FAQ Members List Calendar Search Today's Posts Mark Forums Read
  #11 (permalink)  
Old 04-19-2008, 11:46 AM
Greg Smith
 
Posts: n/a
Default Re: POSIX file updates

On Wed, 2 Apr 2008, James Mansion wrote:

>> But amusingly, PostgreSQL doesn't even support Solaris's direct I/O
>> method right now unless you override the filesystem mounting options,
>> so you end up needing to split it out and hack at that level
>> regardless.

> Indeed that's a shame. Why doesn't it use the directio?


You turn on direct I/O differently under Solaris then everywhere else, and
nobody has bothered to write the patch (trivial) and OS-specific code to
turn it on only when appropriate (slightly tricker) to handle this case.
There's not a lot of pressure on PostgreSQL to handle this case correctly
when Solaris admins are used to doing direct I/O tricks on filesystems
already, so they don't complain about it much.

> Yes but fsync and stable on disk isn't the same thing if there is a
> cache anywhere is it? Hence the fuss a while back about Apple's control
> of disk caches. Solaris and Windows do it too.

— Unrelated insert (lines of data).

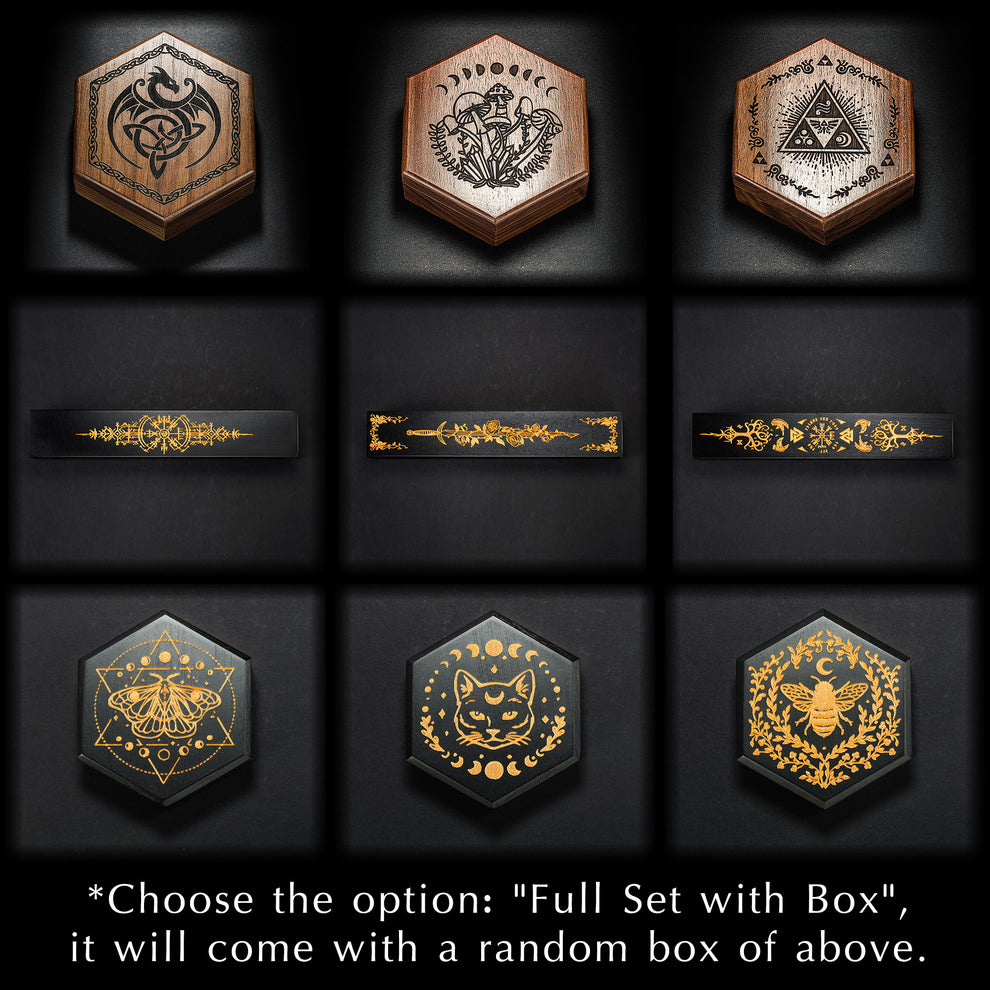Click the full moon atop the cat box

click(494, 648)
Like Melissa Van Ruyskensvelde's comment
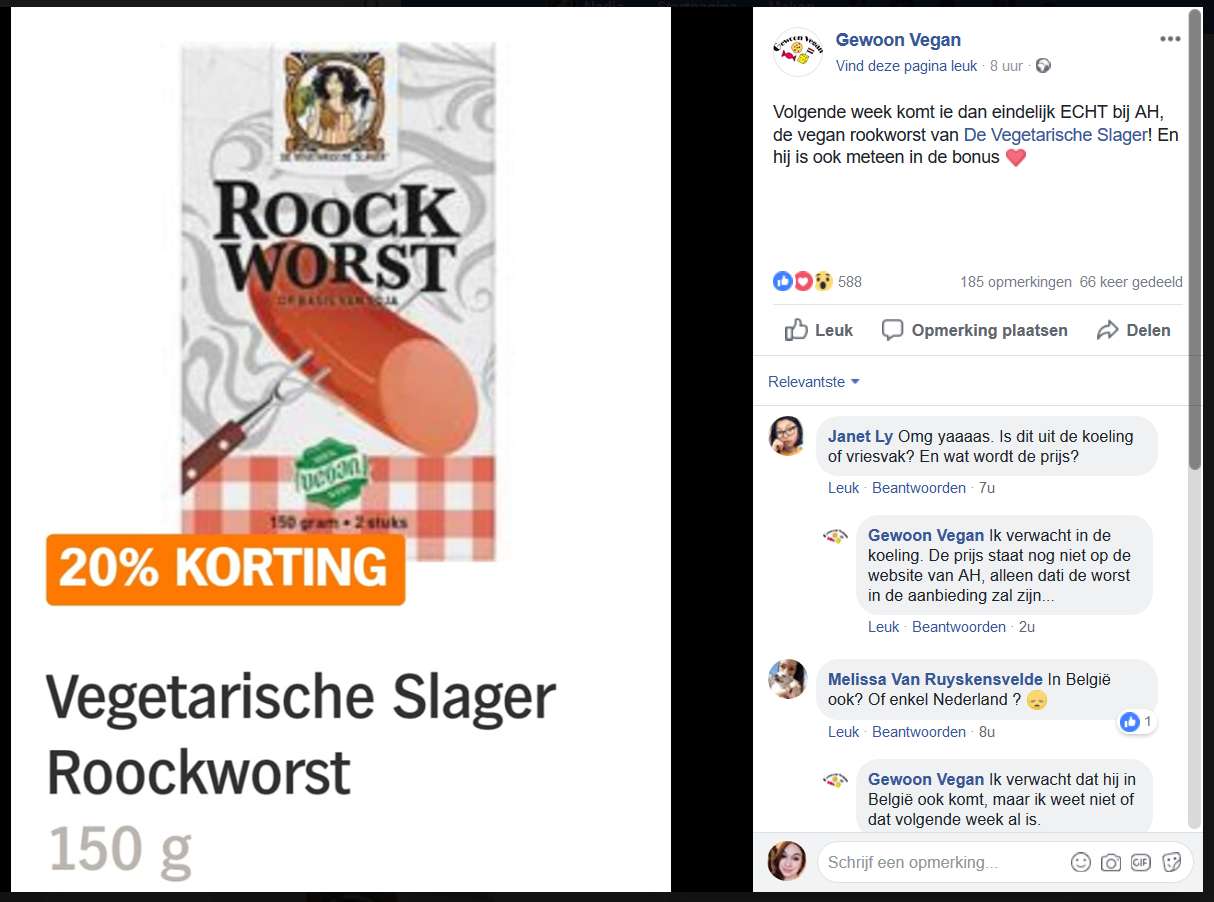The width and height of the screenshot is (1214, 902). pos(844,732)
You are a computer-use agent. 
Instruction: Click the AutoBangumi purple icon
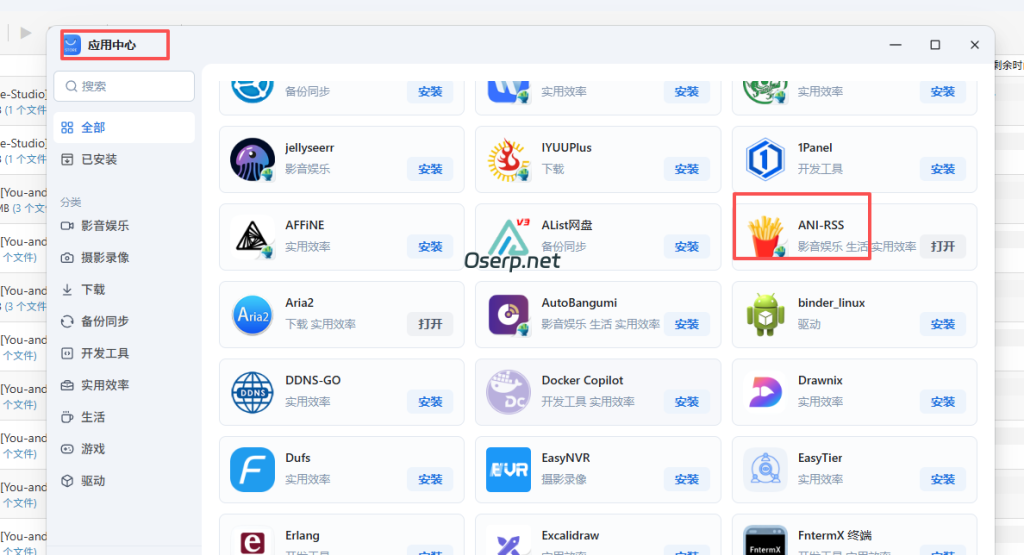(508, 314)
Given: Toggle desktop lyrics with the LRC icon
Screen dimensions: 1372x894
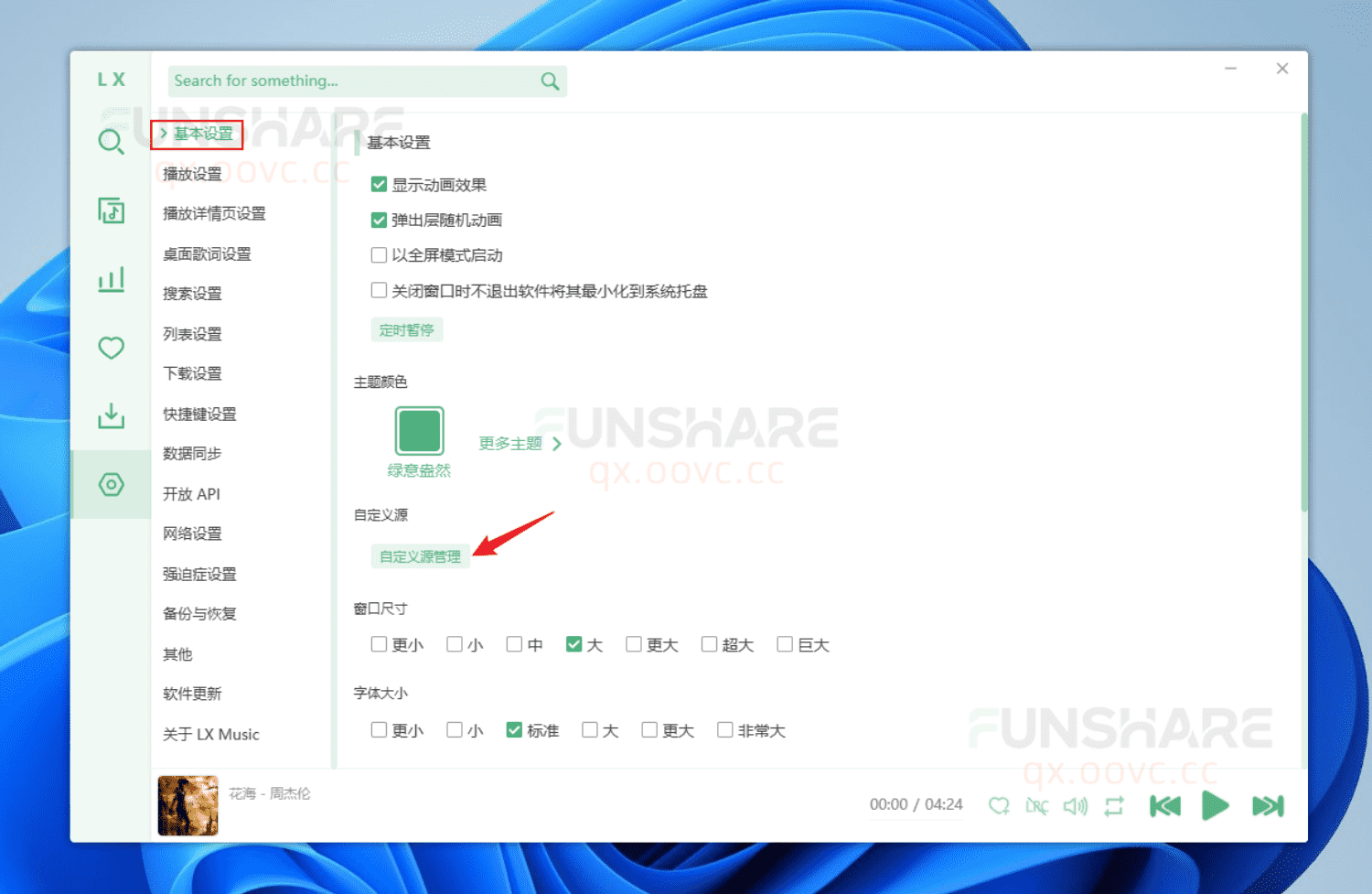Looking at the screenshot, I should point(1037,805).
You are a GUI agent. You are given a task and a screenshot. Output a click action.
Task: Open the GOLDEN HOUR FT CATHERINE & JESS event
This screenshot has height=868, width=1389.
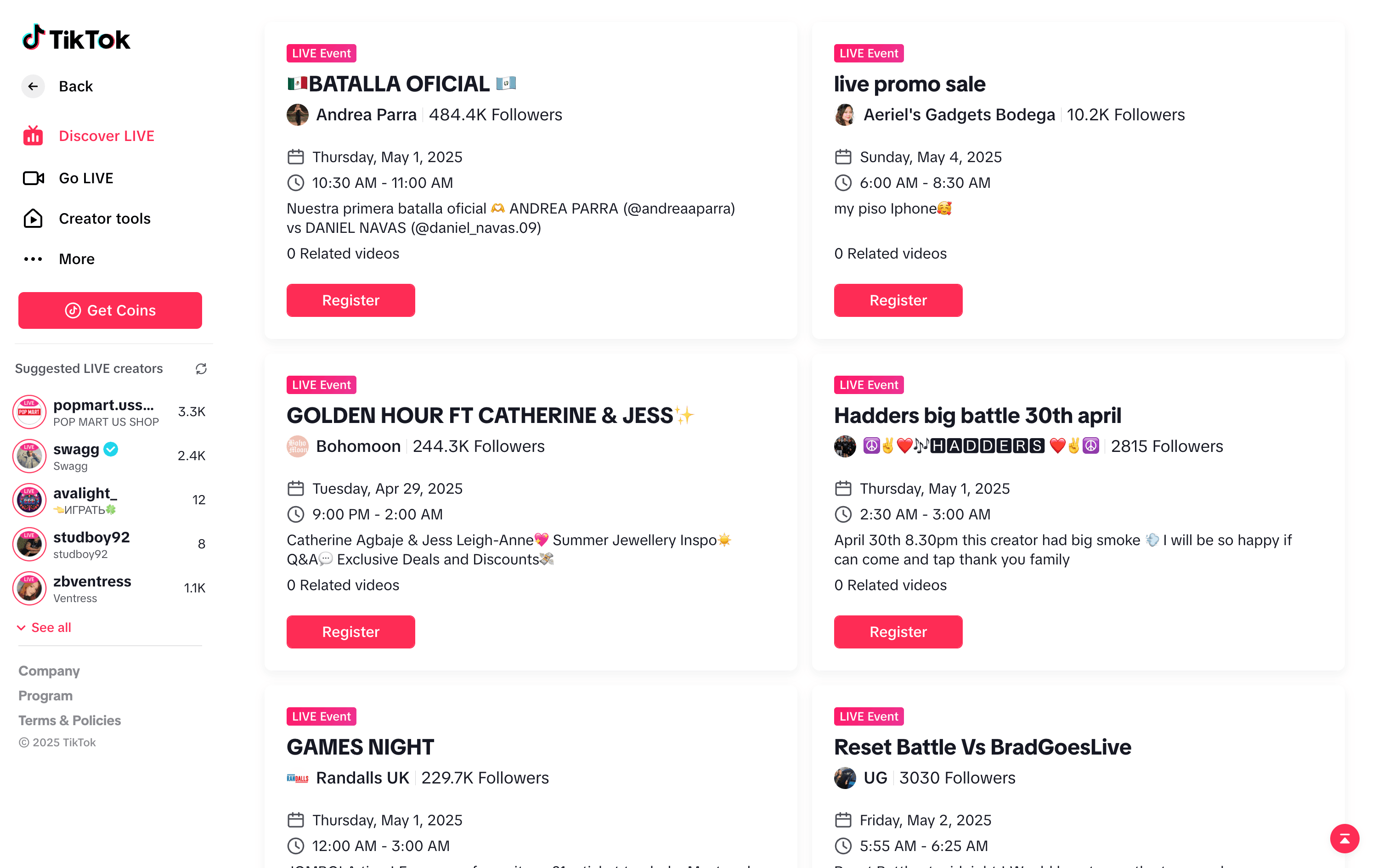tap(479, 416)

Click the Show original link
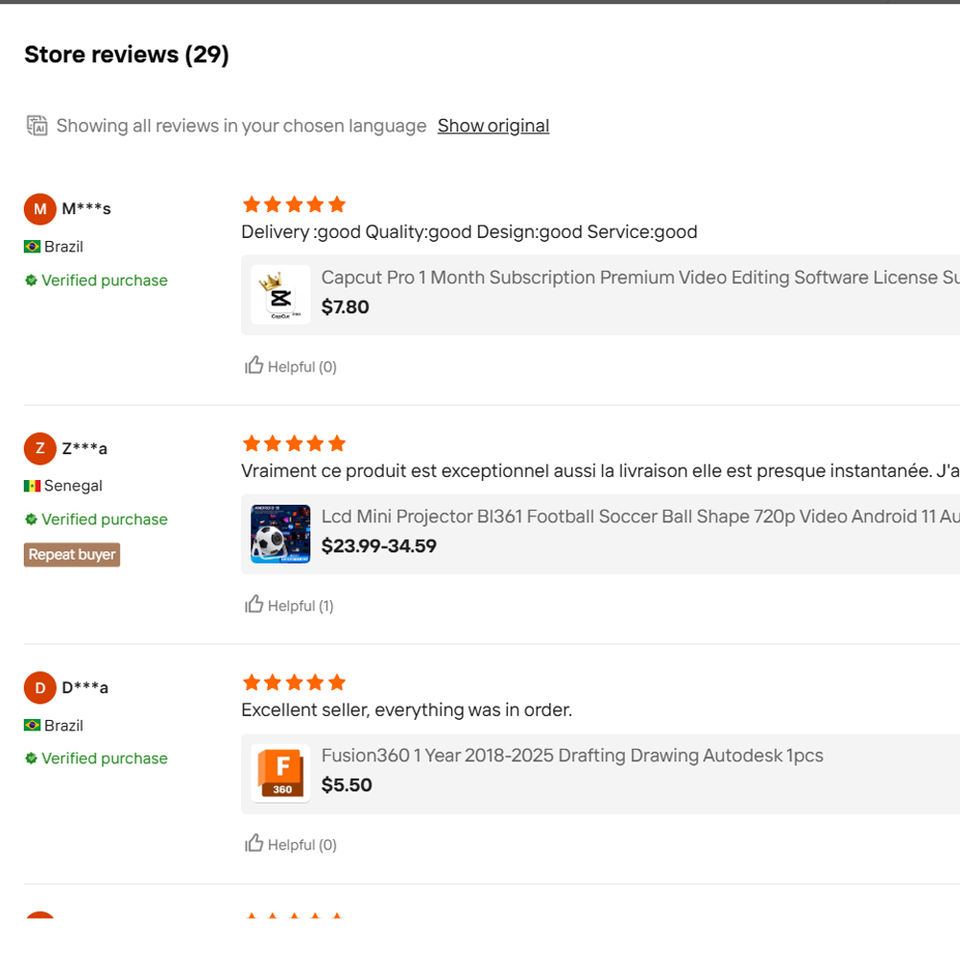coord(493,126)
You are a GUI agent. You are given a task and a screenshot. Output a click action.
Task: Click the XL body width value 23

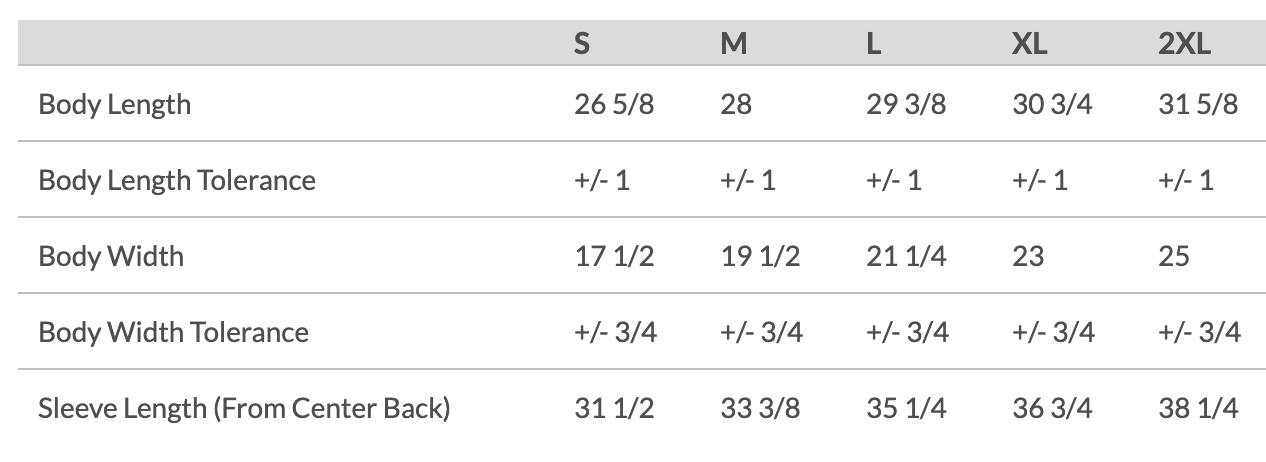pos(1028,256)
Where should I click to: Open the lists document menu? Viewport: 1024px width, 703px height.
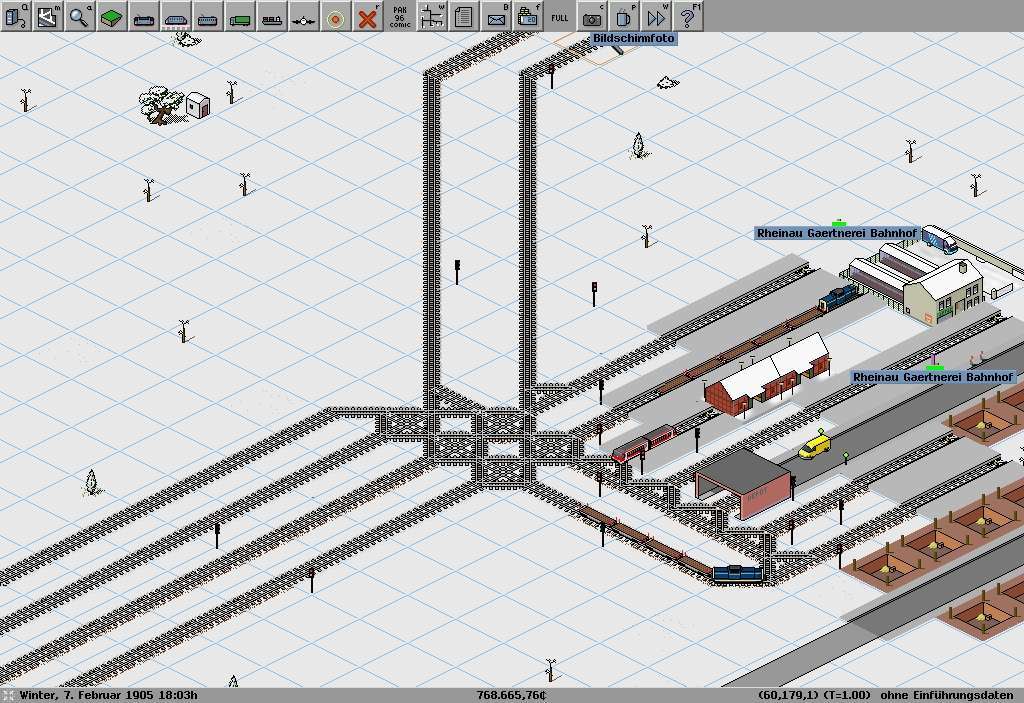pos(463,16)
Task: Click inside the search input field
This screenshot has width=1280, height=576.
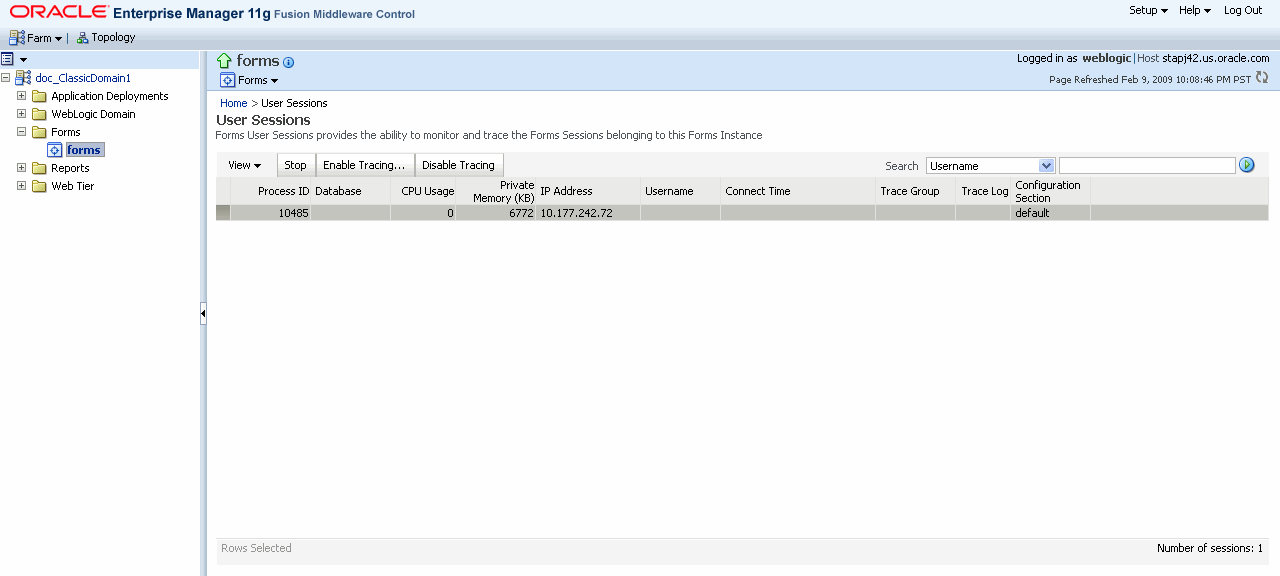Action: click(x=1147, y=164)
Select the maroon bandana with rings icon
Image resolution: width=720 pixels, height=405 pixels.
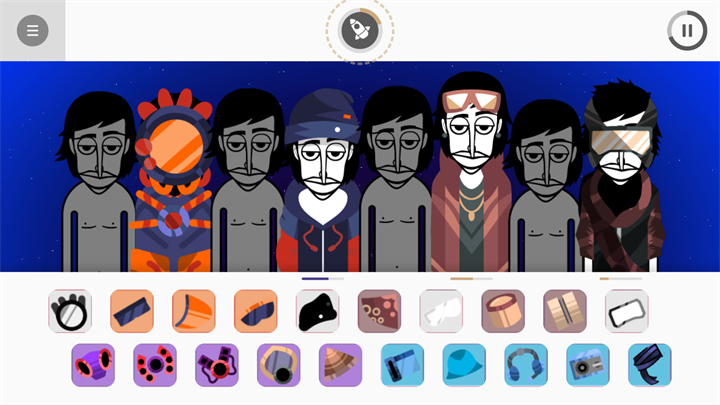[x=379, y=311]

If your caches don't honor fsync by making sure it's on disk or a
battery-backed cache, you can't use them and expect PostgreSQL to operate
reliably. Back to that "doesn't honor the contract" case. The code that
implements fsync_writethrough on both Windows and Mac OS handles those two
cases by writing with the appropriate flags to not get cached in a harmful
way. I'm not aware of Solaris doing anything stupid here--the last two
Solaris x64 systems I've tried that didn't have a real controller write
cache ignored the drive cache and blocked at fsync just as expected,
limiting commits to the RPM of the drive. Seen it on UFS and ZFS, both
seem to do the right thing here.

> Isn't allowing the OS to accumulate an arbitrary number of dirty blocks
> without control of the rate at which they spill to media just exposing a
> possibility of an IO storm when it comes to checkpoint time? Does
> bgwriter attempt to control this with intermediate fsync (and push to
> media if available)?


It can cause exactly such a storm. If you haven't noticed my other paper
at http://www.westnet.com/~gsmith/conte...ux-pdflush.htm yet it goes
over this exact issue as far as how Linux handles it. Now that it's easy
to get even a home machine to have 8GB of RAM in it, Linux will gladly
buffer ~800MB worth of data for you and cause a serious storm at fsync
time. It's not pretty when that happens into a single SATA drive because
there's typically plenty of seeks in that write storm too.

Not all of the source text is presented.